[Records drawn from a dataset]
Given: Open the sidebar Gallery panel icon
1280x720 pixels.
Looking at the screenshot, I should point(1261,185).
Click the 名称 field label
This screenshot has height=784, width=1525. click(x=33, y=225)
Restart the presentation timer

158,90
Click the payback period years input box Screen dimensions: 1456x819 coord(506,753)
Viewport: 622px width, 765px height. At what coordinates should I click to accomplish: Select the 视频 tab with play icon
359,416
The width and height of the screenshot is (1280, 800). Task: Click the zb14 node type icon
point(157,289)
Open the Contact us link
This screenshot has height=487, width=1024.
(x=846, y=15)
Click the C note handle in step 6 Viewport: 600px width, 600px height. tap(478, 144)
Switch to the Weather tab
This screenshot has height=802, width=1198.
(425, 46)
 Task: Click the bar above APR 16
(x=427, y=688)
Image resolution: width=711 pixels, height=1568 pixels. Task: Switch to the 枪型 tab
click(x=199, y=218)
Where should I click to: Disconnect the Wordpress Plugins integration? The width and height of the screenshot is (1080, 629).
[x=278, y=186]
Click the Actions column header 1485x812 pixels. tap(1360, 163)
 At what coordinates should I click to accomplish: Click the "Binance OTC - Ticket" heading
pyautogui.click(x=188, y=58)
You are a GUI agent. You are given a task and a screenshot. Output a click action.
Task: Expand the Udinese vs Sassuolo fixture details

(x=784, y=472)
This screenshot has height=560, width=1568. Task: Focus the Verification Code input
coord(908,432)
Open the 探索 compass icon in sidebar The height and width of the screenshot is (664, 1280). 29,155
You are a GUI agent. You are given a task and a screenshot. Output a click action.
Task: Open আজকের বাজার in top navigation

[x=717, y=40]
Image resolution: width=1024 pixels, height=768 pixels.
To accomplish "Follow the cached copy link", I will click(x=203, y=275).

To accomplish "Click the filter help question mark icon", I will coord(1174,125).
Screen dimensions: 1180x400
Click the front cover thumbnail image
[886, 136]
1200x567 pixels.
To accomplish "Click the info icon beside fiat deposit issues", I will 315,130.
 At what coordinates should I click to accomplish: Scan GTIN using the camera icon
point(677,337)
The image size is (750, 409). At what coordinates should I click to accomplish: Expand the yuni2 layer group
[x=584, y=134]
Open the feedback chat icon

:: YOUR INSTRUCTIONS ::
Reproduce everything in the listing from the line containing "Switch to the Weather tab" down to the line containing "Click the Actions", both lines included, and shift every coordinate in the answers up by 31 while leaving all other text unchanged.

:: SOLUTION FOR THIS TASK ::
Switch to the Weather tab
This screenshot has height=802, width=1198.
(456, 77)
 Task: Click the bar above APR 16
(x=458, y=719)
Image resolution: width=711 pixels, height=1568 pixels. Task: Switch to the 枪型 tab
click(x=230, y=249)
Where should I click to: Disconnect the Wordpress Plugins integration? The width and height of the screenshot is (1080, 629).
[x=309, y=217]
Click the Actions column header 1485x812 pixels. tap(1391, 194)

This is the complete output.